1) pH: George Booth was correct, there is little effect that
temperature will have on pH within the range of tropical tanks. We know
that neutral pH is defined where the concentration (or better, activity)
of OH- and H+ (or H+ and H3O+) are equal. At 25 degrees C, this falls
right at pH 7. However, the equilibrium between OH- and H+ varies with
temperature ( and pressure, and salinity - for salt tanks!) just a little
bit, so that at 20 degrees C, in freshwater, at normal atmospheric pressure,
"neutral" pH is really at pH 7.08, and at 30 C, neutral is 6.92. This
really is almost no change off of pH 7, but I thought that you might want
to understand a little more about it.
2) nutrient uptake: in any chemical system, there are three means by
which chemical species can move about - Flow, diffusion and reaction.

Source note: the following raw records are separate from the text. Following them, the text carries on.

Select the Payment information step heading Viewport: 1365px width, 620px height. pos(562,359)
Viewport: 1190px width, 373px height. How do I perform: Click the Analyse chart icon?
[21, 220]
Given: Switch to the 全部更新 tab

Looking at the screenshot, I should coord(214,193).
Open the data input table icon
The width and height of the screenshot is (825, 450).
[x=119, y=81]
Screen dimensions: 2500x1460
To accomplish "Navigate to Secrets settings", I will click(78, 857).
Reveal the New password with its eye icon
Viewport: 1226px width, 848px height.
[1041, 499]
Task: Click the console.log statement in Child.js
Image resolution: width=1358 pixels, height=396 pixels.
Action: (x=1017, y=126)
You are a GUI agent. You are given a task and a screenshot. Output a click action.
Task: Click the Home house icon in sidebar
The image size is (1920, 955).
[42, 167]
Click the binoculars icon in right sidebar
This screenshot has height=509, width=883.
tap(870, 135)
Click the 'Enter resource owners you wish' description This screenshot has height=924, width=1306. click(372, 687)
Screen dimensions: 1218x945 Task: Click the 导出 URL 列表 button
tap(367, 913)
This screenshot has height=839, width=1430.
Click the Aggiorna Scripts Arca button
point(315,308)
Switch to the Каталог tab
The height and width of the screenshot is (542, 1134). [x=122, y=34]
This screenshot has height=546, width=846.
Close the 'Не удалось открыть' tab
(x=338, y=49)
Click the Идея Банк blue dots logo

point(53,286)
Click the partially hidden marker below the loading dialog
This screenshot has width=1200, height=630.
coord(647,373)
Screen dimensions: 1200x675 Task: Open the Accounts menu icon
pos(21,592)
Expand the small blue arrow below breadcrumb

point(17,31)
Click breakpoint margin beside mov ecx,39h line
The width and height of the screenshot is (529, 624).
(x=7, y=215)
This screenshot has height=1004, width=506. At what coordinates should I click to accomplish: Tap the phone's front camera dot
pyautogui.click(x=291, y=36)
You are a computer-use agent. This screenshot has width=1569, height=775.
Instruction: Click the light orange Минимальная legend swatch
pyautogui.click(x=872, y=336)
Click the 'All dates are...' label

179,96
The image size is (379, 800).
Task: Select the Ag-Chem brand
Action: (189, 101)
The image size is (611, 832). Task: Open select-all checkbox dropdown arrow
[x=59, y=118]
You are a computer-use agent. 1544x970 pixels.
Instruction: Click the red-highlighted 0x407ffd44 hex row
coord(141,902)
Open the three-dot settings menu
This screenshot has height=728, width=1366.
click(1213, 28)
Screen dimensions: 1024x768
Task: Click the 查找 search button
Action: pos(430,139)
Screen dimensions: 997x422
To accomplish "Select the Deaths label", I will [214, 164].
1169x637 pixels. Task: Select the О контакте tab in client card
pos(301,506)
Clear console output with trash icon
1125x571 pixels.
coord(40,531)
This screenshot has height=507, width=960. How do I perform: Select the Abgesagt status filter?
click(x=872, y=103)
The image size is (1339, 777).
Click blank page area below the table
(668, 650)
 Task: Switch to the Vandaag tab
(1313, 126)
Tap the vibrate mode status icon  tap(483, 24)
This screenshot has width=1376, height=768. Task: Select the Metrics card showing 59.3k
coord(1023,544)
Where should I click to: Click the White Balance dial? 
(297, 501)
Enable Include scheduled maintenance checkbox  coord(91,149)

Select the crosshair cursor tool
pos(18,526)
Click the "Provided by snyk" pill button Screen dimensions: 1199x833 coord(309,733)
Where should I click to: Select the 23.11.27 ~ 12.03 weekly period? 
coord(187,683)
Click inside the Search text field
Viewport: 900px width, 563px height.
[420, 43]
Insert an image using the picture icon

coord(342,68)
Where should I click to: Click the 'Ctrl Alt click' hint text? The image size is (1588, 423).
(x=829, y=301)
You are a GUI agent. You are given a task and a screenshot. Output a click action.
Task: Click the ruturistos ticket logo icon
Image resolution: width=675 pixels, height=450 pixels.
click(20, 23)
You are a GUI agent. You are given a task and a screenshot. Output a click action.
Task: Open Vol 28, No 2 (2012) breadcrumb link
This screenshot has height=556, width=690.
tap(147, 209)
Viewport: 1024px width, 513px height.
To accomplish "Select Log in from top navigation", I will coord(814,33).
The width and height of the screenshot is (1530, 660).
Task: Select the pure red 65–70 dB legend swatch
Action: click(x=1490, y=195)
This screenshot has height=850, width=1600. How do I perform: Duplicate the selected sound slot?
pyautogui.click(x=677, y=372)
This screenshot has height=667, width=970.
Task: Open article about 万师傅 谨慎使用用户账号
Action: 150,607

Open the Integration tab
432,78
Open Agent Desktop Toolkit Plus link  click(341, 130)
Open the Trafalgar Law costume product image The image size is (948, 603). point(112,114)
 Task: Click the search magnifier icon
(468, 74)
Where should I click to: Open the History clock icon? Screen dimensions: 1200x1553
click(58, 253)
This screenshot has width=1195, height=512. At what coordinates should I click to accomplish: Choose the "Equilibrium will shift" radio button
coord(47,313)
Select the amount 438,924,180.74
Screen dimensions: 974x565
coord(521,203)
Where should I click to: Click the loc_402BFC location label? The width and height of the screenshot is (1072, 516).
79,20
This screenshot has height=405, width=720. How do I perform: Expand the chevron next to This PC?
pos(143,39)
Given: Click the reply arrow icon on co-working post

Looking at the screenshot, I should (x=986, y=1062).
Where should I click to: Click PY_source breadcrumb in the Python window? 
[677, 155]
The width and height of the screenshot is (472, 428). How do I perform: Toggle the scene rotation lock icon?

And each is important within specific scales of time and space. Flow
will act on large scales, carrying material large distance (Peru to the
Amazon delta or from your filter media into the tank) on time scales we
can observe (days for the river, minutes for your tank). Diffusion is just
the random motion of ions and particles. If there is a gradient in
concentration, then diffusion will tend to smooth out that gradient,
and within a middle-small space (a few centimeters), more or less complete
mixing will occur within a few minutes. Of course, flow will help
diffusion along by generating turbulent mixing (i.e. undergravel heating
heating coils or UGF). What most likely controls nutrient uptake by
plants is most likely a combination of reaction (how fast the plant can
actually 'pick up' a nutrient ion) and diffusion. Not all reactions are
especially fast - otherwise, all ammonia/um and nitrite would immediately
react to form nitrate, all fish waste would immediately decompose, etc.
On your hardness test kit, if you use EDTA, you may have noticed that the
change in color from pink to blue is not immediate, but takes some time.
This is sped up by shaking the vial, but still it takes maybe 2-3
seconds. EDTA is a chelating agent much like that used by plants (or
rather, the symbiotic mycorrhizae fungi that live among plant roots) to
pick up nutrients. In the absence of some great hand shaking the roots
up like your test vial, and with rather low concentrations of chelating
agents (Much less the 4 drops or so you put into the test vial) this
uptake reaction may take some time. And on the scale of millimeters or
less, flow is not going to speed up diffusion much.
So what does this all mean for vermiculite and clays in general as a
substrate? Clays are wonderful for storing cations (positively charged
ions like Fe2+, Ca2+) because their surfaces contain lots of OH- sticking
out the sides. Laterite ( which technically to a geologist is not really
clay, but just a soil with lots of aluminum and iron oxi/hydroxides) also
has these OH- sites. Fine grained clays probably would serve to restrict
fluid flow and diffusion, simply because there is some much less pore
space for the water and ions to flow through, that diffusion of oxygen
into the substrate could not keep up with consumption of oxygen during
bacterial decomposition of waste, dissolved organics, and even other,
dead bacteria. Even clays the size of vermiculite would most likely not
be 'open' enough to keep oxygen concentrations up in the substrate.
However, the mixing and mashing ala the Jim Kelly article on 'the
Krib' breaks up the alignment of the clay grains, creating more
porosity and space for fluid flow - so roots can access an oxygenated
environment richer in nutrients.
I am sorry - this is long. I get excited when I feel like I can have the
chance to explain something a little bit.